Keith McCormish, director of the Columbus Coalition for the Homeless, said the Community Shelter Board did a good job acquiring additional shelter space quickly and preparing for a potential onslaught of COVID-19 cases.

"I think they built a lot of capacity and then they didn't have a lot of demand," he said.

McCormish said it would be "good for the community to know" how the shelter board spent the additional money it received, and whether there are funds left to help with other critical needs for residents facing eviction or who don't have stable housing.

From March of this year through June 2022, the system is receiving more than $7.7 million to deal with the pandemic, including $5.5 million in public money. That $5.5 million includes $1 million from the city of Columbus and $2.2 million in private donations.

Heritage said the board is receiving another $10 million in federal grants to help operate shelters or help people with rent and utilities. The city of Columbus and Franklin County need to approve that first before it passes through.

That money cannot be used to help buy a hotel, Heritage said. The board is talking to the city of Columbus and others about that money.

And it still leaves a funding gap of close to $16 million to cover projected costs related to the pandemic during that time, according to the board.

The shelter board made some of its excess quarantine space available to other social service nonprofit organizations with clients in need of isolation.

Columbus-based Alvis, which provides behavioral-health services, recovery housing and re-entry programs, sent 29 people to the shelter board's quarantine facilities in the spring.

"They did charge for it," Alvis spokeswoman Gloria Iannucci said.

Most stays would have been around 14 days, and included room, food, health monitoring and transportation.

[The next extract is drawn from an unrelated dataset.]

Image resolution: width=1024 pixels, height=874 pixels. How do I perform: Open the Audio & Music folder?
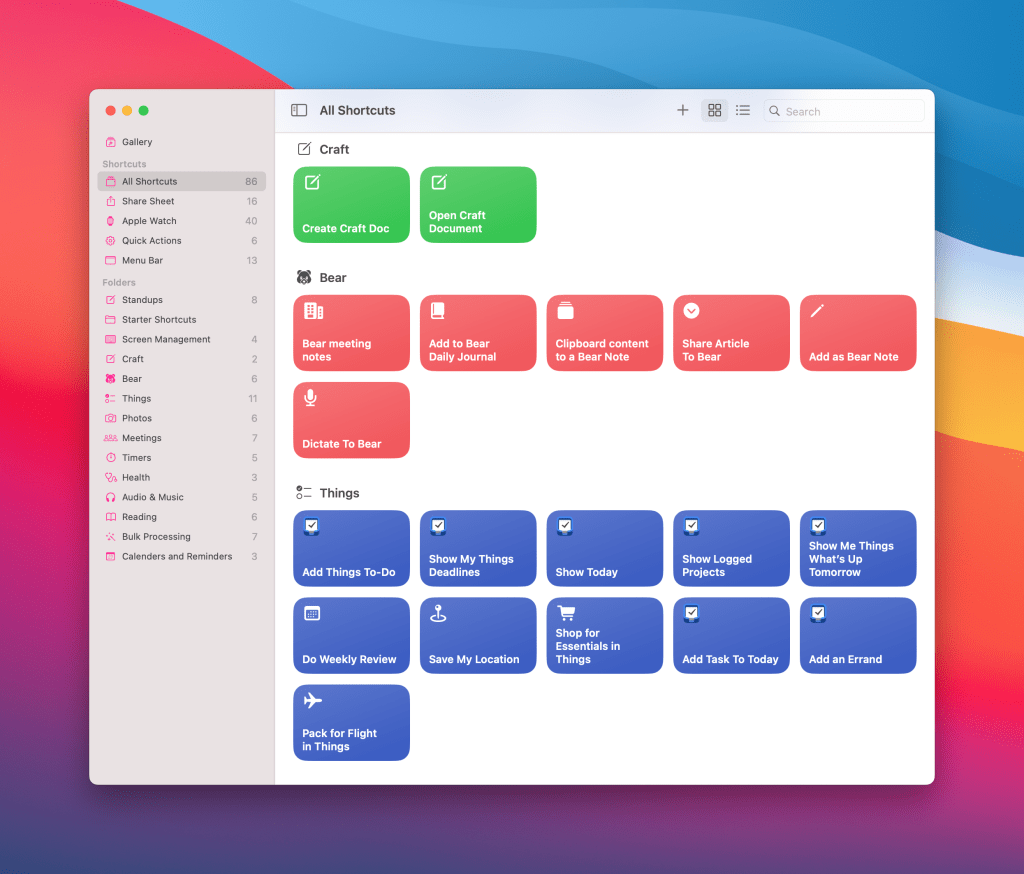click(152, 497)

The shelter board said it billed Alvis $108,882 for May and will be sending another invoice for services in June.

The shelter board received a $195,000 grant from the Ohio Housing Finance Agency that will allow it to defray Alvis' costs going forward if it needs to use the services again, according to Loken.

Maryhaven, a large treatment center that works closely with the shelter board, also sent some clients to quarantine but was not charged, a spokeswoman said Thursday.

Marcus Roth, spokesman for the Coalition on Housing and Homelessness in Ohio, said his group continues to push Gov. Mike DeWine for $137 million in federal coronavirus relief funds for emergency rental assistance.

The Franklin County Municipal Court resumed eviction hearings on June 1.

“The last thing the Community Shelter Board needs now are evicted tenants knocking on shelter doors,” Roth said.